> **AANGELEVERDE TEKST**
Overdie en Achtermeer

Het gebied dat later bekend kwam te staan als polder Overdie-Achtermeer, is gelegen ten zuidoosten van de Alkmaarse binnenstad. Het ligt aan de oostflank van een zandrug, waarop de voorloper van de Kennemerstraatweg is aangelegd. Vanuit het zuiden kronkelde een riviertje richting het Voormeer, genaamd D’Ye en later verbasterd tot Die. Ten zuidwesten van het Voormeer ontstond een meertje, dat Achtermeer werd genoemd. De landerijen die vanaf de weg op de zandrug te zien waren aan de overkant van het meertje en de Die, werden Overdie genoemd. Dit land werd aan de noord- en oostkant beschermd tegen het water van het Schermeer en het Zeglis door een dijkje dat in de 14e eeuw werd aangelegd, terwijl de Heilooërdijk al sinds de 13e eeuw enige bescherming bood aan de zuidkant.

> **GEGEVENS**
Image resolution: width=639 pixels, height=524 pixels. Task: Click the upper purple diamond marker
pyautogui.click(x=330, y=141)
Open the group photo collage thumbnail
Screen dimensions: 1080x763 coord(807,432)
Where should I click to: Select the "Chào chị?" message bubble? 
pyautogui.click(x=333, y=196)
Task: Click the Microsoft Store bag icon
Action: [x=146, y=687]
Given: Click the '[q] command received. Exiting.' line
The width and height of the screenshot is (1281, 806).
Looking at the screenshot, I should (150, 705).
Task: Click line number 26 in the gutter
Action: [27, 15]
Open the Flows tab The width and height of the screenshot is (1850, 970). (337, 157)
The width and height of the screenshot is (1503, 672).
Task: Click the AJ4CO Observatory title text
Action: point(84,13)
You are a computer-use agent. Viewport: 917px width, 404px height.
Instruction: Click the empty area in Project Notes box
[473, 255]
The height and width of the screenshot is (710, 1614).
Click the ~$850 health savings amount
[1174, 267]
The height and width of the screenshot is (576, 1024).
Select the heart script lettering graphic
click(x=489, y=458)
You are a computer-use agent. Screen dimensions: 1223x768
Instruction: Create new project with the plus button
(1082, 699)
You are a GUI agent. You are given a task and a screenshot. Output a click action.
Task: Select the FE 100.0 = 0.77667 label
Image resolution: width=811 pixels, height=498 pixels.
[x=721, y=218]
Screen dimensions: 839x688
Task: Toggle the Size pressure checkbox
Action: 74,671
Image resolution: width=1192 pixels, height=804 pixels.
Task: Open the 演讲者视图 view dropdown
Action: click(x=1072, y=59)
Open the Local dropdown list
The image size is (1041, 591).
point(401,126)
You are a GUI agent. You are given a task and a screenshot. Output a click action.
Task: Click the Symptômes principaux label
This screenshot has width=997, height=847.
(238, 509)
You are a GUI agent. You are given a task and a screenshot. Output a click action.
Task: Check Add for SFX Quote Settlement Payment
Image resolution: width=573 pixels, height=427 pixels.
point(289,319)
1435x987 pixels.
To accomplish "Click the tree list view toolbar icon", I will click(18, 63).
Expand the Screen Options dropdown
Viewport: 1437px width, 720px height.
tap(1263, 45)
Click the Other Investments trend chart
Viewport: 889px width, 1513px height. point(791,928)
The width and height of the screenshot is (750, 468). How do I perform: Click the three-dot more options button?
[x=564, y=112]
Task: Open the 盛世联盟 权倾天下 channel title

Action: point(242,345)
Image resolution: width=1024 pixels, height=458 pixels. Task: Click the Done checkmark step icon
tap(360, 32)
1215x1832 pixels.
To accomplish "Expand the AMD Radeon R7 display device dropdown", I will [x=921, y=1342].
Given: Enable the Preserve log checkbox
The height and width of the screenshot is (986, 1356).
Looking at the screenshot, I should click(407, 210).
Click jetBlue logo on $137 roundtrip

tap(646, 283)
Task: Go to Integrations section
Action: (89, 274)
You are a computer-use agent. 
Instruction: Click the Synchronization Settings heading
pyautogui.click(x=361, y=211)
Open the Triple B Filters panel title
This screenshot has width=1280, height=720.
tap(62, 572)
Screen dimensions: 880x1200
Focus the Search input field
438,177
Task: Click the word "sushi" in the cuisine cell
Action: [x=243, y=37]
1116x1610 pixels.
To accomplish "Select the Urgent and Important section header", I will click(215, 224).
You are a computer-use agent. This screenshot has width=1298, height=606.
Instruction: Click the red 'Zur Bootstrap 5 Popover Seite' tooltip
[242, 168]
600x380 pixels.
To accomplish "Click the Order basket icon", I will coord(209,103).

> **WERKOPDRACHTEN**
- 1) Noem alle wateren die in de tekst over Overdie en Achtermeer bij naam worden genoemd.
- 2) Schrijf de tekst over Overdie en Achtermeer verder vanaf de laatste zin.

> **ANTWOORDEN PER OPDRACHT**
- 1)
- Die (oorspronkelijk D’Ye)
- Voormeer
- Achtermeer
- Schermeer
- Zeglis

- 2)
Aan het begin van de 16e eeuw groeide de bevolking van Alkmaar en daarmee de vraag naar voedsel. De prijzen van landbouwproducten stegen. Er werd gezocht naar nieuwe landbouwgrond. Het oog viel op de vele kleine en ondiepe meertjes rondom Alkmaar. In Alkmaar liep men voorop in de molentechniek en de maalcapaciteit van de windwatermolens werd steeds beter.

In de dertiger jaren van de 16e eeuw werd het droogmalen van de Achtermeer het eerste experiment met een droogmakerij dat slaagde. Spoedig volgden ook andere meertjes, zoals het Nieuwpoortermeer pal ten zuiden van het Achtermeer, aan de andere kant van de Heilooërdijk.

Het droogmalen van meertjes ging met vallen en opstaan, maar uiteindelijk wist men de strijd te winnen en zo nieuwe landbouwgronden te ontginnen.

In de loop der tijd sloegen de landeigenaren van Overdie, Achtermeer, Klappolder en Nieuwpoortermeer (ook wel bekend als Groenewater, Heilooërmeer, Rietmeer en Kooimeer) steeds meer de handen ineen bij het waterbeheer. Zo ontstond in de 18e eeuw de polder Overdie-Achtermeer, met een eigen bestuur en landeigenaren die samen de kosten droegen. De eigen watermolen op de huidige plek van het dieselgemaal vormde het hart van het polderschap.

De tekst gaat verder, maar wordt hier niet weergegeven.